Disillusioned with the arduous way transit is developed, a Detroit-based transit professional, Neil Greenberg, dreamed bigger and imagined a fictional commuter rail system for Michigan that bypassed the uninspired, constrained transit planning process. Through a detailed website, Greenberg presented a new concept to the public and shifts the process away from the usual restrictions and towards solving problems.
The challenge
When it comes to building transit, it often starts with debuting a “grand plan” which typically includes some big, ambitious renderings, but is actually a fairly limited plan. From the start, these types of plans are created to anticipate all of the potential constraints and reasons why you can’t think bigger.1
After plans are released, there is a long period of questioning—by supporters and opponents alike—that too often leads to the plan falling apart, and a number of years passing before someone tries it all over again.

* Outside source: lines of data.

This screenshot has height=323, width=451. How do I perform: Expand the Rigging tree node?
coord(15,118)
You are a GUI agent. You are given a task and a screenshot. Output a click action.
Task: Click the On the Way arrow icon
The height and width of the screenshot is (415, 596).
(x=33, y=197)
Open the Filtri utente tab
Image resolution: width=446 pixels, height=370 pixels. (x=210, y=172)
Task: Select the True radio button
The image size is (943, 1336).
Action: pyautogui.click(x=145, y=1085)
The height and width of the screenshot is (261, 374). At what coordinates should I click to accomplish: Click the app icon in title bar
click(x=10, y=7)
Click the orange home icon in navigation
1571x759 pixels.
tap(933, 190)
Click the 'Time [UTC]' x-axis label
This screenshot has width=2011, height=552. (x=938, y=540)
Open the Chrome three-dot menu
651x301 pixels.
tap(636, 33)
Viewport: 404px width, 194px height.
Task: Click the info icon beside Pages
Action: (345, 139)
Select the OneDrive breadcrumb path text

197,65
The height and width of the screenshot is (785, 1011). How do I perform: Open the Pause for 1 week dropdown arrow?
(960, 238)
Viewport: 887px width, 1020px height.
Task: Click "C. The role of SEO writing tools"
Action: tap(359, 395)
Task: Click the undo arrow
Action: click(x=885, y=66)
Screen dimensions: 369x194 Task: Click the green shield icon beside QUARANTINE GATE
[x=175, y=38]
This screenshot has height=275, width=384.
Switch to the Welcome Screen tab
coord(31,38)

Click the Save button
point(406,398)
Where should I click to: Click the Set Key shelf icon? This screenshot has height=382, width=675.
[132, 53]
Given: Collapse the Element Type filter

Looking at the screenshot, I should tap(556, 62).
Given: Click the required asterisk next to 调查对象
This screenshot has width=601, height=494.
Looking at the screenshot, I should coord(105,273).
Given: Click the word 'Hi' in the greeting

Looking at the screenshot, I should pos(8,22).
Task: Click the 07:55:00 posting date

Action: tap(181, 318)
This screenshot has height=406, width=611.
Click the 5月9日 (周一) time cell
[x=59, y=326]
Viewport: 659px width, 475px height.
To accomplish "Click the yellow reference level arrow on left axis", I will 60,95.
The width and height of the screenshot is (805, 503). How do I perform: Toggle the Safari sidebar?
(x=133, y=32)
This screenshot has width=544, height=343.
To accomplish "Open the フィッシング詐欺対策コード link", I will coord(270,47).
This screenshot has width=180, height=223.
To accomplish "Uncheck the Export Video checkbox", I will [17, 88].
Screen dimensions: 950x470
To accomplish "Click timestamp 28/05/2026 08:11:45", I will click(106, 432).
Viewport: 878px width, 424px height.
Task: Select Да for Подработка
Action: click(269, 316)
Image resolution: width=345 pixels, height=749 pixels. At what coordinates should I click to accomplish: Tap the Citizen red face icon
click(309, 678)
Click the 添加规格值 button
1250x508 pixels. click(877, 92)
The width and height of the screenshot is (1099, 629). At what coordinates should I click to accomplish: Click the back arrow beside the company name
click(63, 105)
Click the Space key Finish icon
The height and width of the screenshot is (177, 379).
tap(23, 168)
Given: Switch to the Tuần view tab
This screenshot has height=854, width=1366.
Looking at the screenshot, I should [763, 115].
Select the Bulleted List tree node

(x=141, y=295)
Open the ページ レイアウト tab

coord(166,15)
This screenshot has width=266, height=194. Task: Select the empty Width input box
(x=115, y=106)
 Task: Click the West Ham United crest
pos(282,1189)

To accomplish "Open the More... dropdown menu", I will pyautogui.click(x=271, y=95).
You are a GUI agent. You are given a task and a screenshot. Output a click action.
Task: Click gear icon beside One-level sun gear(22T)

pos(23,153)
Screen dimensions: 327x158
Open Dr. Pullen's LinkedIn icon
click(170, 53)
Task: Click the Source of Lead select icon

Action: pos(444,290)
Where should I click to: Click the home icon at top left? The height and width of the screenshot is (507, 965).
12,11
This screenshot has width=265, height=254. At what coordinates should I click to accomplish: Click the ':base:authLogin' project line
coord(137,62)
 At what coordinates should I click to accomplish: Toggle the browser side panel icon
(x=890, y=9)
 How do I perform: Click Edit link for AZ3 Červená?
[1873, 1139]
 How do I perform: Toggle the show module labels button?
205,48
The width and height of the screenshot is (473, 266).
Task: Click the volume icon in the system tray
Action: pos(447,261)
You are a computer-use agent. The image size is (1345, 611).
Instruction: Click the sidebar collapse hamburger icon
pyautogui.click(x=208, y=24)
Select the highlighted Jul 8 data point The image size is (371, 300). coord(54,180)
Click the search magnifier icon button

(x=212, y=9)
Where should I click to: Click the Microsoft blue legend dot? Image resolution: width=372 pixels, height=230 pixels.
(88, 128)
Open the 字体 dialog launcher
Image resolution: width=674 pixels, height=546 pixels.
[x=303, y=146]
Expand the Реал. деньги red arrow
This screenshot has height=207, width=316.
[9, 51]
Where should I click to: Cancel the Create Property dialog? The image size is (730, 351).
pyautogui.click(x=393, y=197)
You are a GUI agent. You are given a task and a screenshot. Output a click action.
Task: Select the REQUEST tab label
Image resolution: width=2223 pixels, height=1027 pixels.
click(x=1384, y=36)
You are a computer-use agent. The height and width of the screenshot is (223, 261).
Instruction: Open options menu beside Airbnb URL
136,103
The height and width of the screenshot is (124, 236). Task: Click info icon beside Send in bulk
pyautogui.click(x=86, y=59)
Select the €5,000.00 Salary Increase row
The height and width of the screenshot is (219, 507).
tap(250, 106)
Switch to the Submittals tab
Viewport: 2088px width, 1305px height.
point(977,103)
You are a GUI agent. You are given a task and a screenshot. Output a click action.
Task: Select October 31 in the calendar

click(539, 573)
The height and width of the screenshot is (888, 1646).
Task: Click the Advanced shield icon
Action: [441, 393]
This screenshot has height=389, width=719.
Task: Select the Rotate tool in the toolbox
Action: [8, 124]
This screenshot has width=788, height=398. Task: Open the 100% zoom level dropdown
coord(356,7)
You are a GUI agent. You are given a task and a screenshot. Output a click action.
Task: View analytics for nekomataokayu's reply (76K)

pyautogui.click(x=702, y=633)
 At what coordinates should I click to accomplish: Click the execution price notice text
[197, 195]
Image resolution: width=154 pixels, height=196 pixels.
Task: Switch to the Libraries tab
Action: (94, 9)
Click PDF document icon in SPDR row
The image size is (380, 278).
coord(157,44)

In Michigan, (like many states in the US) transit service falls short in meeting community needs and making inter-city connections. Detroit-based transit professional Neil Greenberg saw an opportunity to imagine a system that bypassed the typical approach to developing transit.
The project
In 2011, Greenberg decided to invent a fictional commuter rail system for Michigan, called Freshwater Railway to connect Detroit, Lansing, and Grand Rapids. As the website, which is still live, states, “Freshwater Railway is Southeast Michigan’s Regional Rail System. With the new Coast-to-Coast Line, Michigan’s big cities are at your fingertips.”
The website gets into the details; outlining fare information, train schedules and routes, but never clearly indicates that this system does not actually exist, nor that there isn’t a true plan to create it. Instead, the project was devised to “charge past the usual barriers to transit.”
Freshwater Railway portrays high-quality transit as a living, breathing slice of reality. Instead of eye-popping price tags and tired political subplots, Freshwater Railway shows a transit system as, well, a transit system. With meaningful visual aids, the whole concept takes on a new dimension. Undertones about transit change from “why can’t we” to “how can we.
Neil Greenberg, creator of Freshwater Railway
The results
Artistic practice, whether used by artists, designers, transportation planners, or advocates, can help generate new ideas. By creating an imaginative, inventive project unconstrained by the usual limitations that produce ineffective transit projects that fail to capture the public imagination or meet their needs, Greenberg sought to advance three ideas that challenge the status quo:
- One, that the average Southeast Michigander will only get behind transit when there’s something credible to get behind.
- Two, that looks matter—transit does not have a favorable reputation around here; it will only succeed if we treat it as a consumer product.
- Three, that transit is a complex business with a lot of moving parts.
- Greenberg, N. (2011, December 20). Mapping Detroit’s Future: Critical Mass Transit Imagined. Model D Media.